- **抜粋本文**
______________________________

2017年8月7日
ボケることは哀しく、苦しく、ときに滑稽。若年性アルツハイマーの男性を描いた小説 『明日の記憶』
泣いた。
本書の主人公は若年性アルツハイマー型認知症である。著者の文章が巧みで、徐々に記憶を失っていく感じがよく表現されている。
たとえば、小説の中で主人公がつける備忘録。最初は漢字が多くて誤字もなかったのに、日が経つにつれて漢字が減り、少しずつ誤字が増えていく。特に、文中に誤字を初めて(だと思う)登場させたときの方法が上手い。まず、備忘録で「案外」と書くべきところを「安外」と間違えてしまう。このままだと変だなと思いつつもスルーする読者がいるかもしれない。そこで、その次のページの地の文で「案外」が使われている。読んでいる読者は、まず「安外」を見て違和感をおぼえ、読み進んで「案外」と書いてあるので、「安外」は主人公の誤字だと確信できる。

______________________________

- **作業内容**
1) 『明日の記憶』の書評から、「本書の主人公は若年性アルツハ」から「主人公の誤字だと確信できる。」までの部分を一字一句変えずに抜き出すこと。
2) 『明日の記憶』の書評を、最後の文のあとから書き継ぐこと。

- **提示資料**
______________________________

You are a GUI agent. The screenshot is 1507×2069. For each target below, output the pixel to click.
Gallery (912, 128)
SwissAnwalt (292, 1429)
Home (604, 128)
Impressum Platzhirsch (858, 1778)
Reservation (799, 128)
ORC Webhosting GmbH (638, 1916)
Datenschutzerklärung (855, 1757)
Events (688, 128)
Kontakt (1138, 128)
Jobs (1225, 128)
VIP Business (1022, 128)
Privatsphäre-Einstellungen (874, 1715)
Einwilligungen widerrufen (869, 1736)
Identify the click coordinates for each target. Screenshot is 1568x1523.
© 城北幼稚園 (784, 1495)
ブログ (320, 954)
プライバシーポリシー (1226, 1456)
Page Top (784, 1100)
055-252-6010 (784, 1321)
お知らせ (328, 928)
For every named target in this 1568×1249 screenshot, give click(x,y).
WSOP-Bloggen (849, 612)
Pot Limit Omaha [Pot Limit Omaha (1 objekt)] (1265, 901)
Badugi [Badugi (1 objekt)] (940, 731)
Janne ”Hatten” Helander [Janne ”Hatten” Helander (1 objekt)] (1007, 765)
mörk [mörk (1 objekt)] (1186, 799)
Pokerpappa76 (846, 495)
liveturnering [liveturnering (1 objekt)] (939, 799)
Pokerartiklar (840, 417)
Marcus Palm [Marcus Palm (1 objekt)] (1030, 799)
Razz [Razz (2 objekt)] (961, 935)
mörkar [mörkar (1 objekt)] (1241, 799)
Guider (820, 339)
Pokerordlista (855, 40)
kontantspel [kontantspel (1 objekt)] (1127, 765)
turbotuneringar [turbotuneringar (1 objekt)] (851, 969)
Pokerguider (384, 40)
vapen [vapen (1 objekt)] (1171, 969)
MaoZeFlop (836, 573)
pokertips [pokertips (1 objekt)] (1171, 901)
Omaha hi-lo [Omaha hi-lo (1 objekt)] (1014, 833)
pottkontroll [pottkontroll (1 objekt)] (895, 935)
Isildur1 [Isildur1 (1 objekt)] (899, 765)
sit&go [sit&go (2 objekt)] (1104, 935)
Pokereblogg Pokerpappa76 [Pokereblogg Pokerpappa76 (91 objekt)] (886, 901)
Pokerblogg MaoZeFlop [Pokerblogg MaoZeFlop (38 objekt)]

______________________________

- **想定解答**
1)
本書の主人公は若年性アルツハイマー型認知症である。著者の文章が巧みで、徐々に記憶を失っていく感じがよく表現されている。
たとえば、小説の中で主人公がつける備忘録。最初は漢字が多くて誤字もなかったのに、日が経つにつれて漢字が減り、少しずつ誤字が増えていく。特に、文中に誤字を初めて(だと思う)登場させたときの方法が上手い。まず、備忘録で「案外」と書くべきところを「安外」と間違えてしまう。このままだと変だなと思いつつもスルーする読者がいるかもしれない。そこで、その次のページの地の文で「案外」が使われている。読んでいる読者は、まず「安外」を見て違和感をおぼえ、読み進んで「案外」と書いてあるので、「安外」は主人公の誤字だと確信できる。

2)
この備忘録がどんどんと退化していく感じは、『アルジャーノンに花束を』を彷彿とさせる。有名な小説だが、一応おおまかな内容を書いておく。主人公は精神遅滞のチャーリーで、アルジャーノンはネズミの名前だ。アルジャーノンは実験的な脳の手術を受けて、非常に頭の良いネズミになる。この手術を人間で試した第一号がチャーリーだ。チャーリーはみるみる知能が上がる。ところが、ある日を境にしてネズミのアルジャーノンがどんどん退行していき、最後は死んでしまう。それを見て、チャーリーは自らの運命を悟る。これらが「チャーリーの日記」という形式で描かれる。原書で読んだのだが、最初は俺でも分かるような文法や綴りの間違いが多く、精神遅滞の人の英文という感じだった。辞書なしでもスラスラ読めたのに、知能が上がるにつれ内容がだんだんと高度になり、とうとう辞書なしでは読めなくなった。そして、最後はまたどんどん幼い感じの日記に戻っていく。この表現方法には衝撃を受けた。
そういうわけで、『明日の記憶』で用いられた「衰える備忘録」という手法は、特別に目新しいものではなかったが、小説の中でうまく挿入・利用されていた。
ストーリーに関しては多くを書くまい。ラストシーンより、途中のある場面で胸がぐっときた。
認知症小説(?)の隠れた名作には、清水義範の『靄の中の終章』という小説がある。『国語入試問題必勝法』という本におさめられた短編小説だ。また、『吾妹子哀し』も認知症の妻をかかえた夫を主人公にした素晴らしい小説である。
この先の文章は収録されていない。